New consensus recommendations call for mandatory MSUS training during residency in Canada

Canada’s first-ever consensus recommendations on musculoskeletal ultrasound (MSUS) training calls for mandatory training on hand, wrist, foot, knee, and ankle imaging as part of residency training. If adopted, the recommendations could form the basis for a standardized MSUS residency curriculum.

“These are recommendations for the minimum training requirements and are not meant to be limiting,” said Maria Powell, MD, Fellow-in-Training at the University of Calgary Cumming School of Medicine, Calgary, Canada. “Centers that have the resources, time, and expertise to teach more can do that. This is a starting point.”

Dr. Powell led a three-stage consensus design to establish priorities, define competencies, and final review with a group of rheumatology MSUS experts and non-MSUS experts.
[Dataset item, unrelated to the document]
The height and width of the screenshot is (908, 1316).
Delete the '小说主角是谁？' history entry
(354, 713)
The working group prioritized competency based on clinical utility and learnability of specific MSUS approaches and affected joints.
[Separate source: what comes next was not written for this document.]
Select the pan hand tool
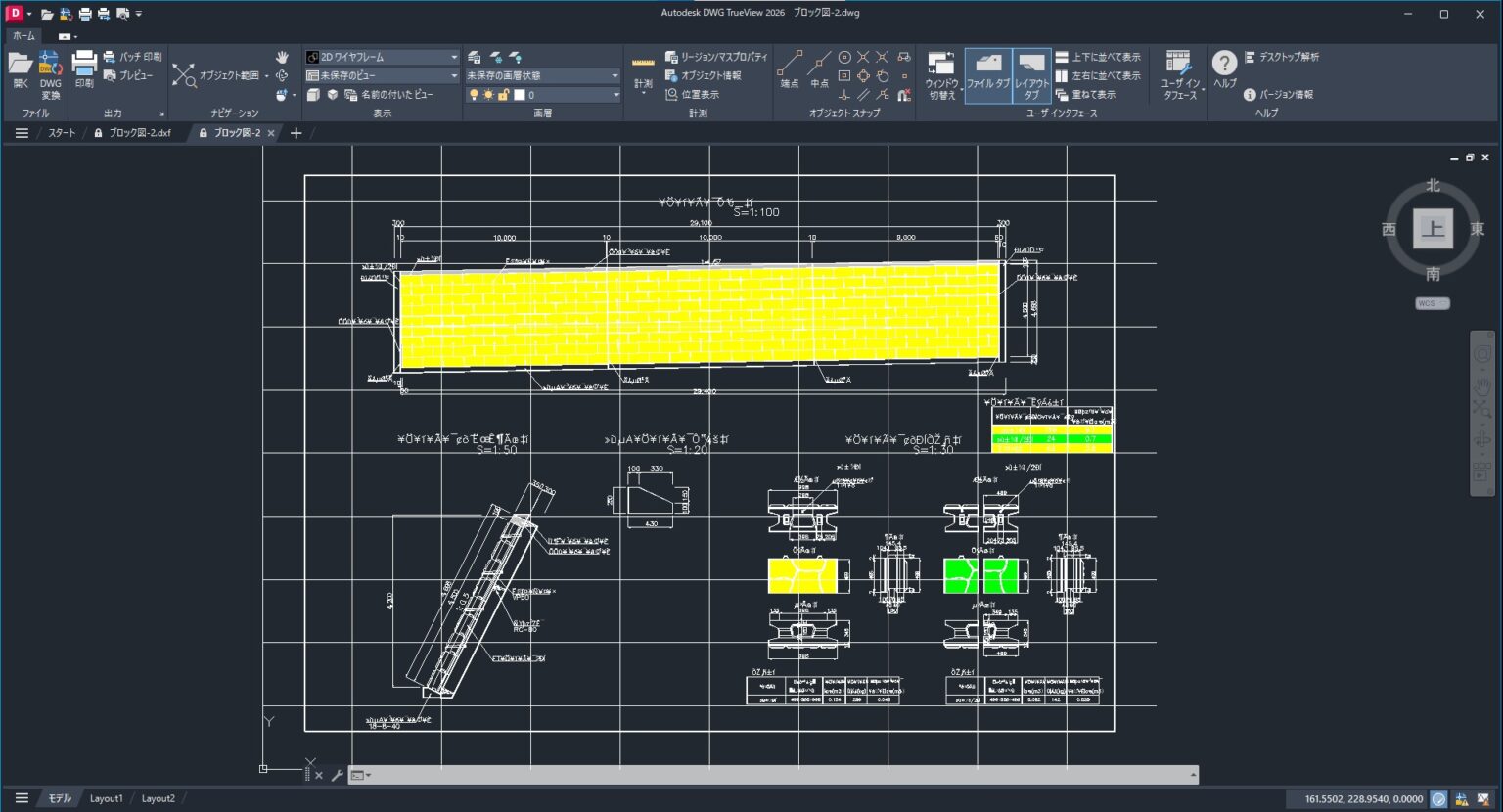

Mandatory competencies included focused inflammatory arthritis exams for specific joints of the hands, wrists and feet, as well as limited knee and ankle exams for joint effusion. Optimal anatomic competencies include additional joints in the hand, wrist, and feet, and additional views of the ankle and knee.

Optional pathology competencies include select inflammatory pathologies and non-inflammatory pathologies. MSUS-guided aspiration and injection are also optional competencies.

“We started with a very comprehensive list of competencies and, through a robust consensus design, were able to refine this list to what is predicted to be the most clinically useful and learnable for rheumatology residents,” Dr. Powell said. “We hope to pilot these competencies nationally and develop professional activities to align with competency-based medical education.”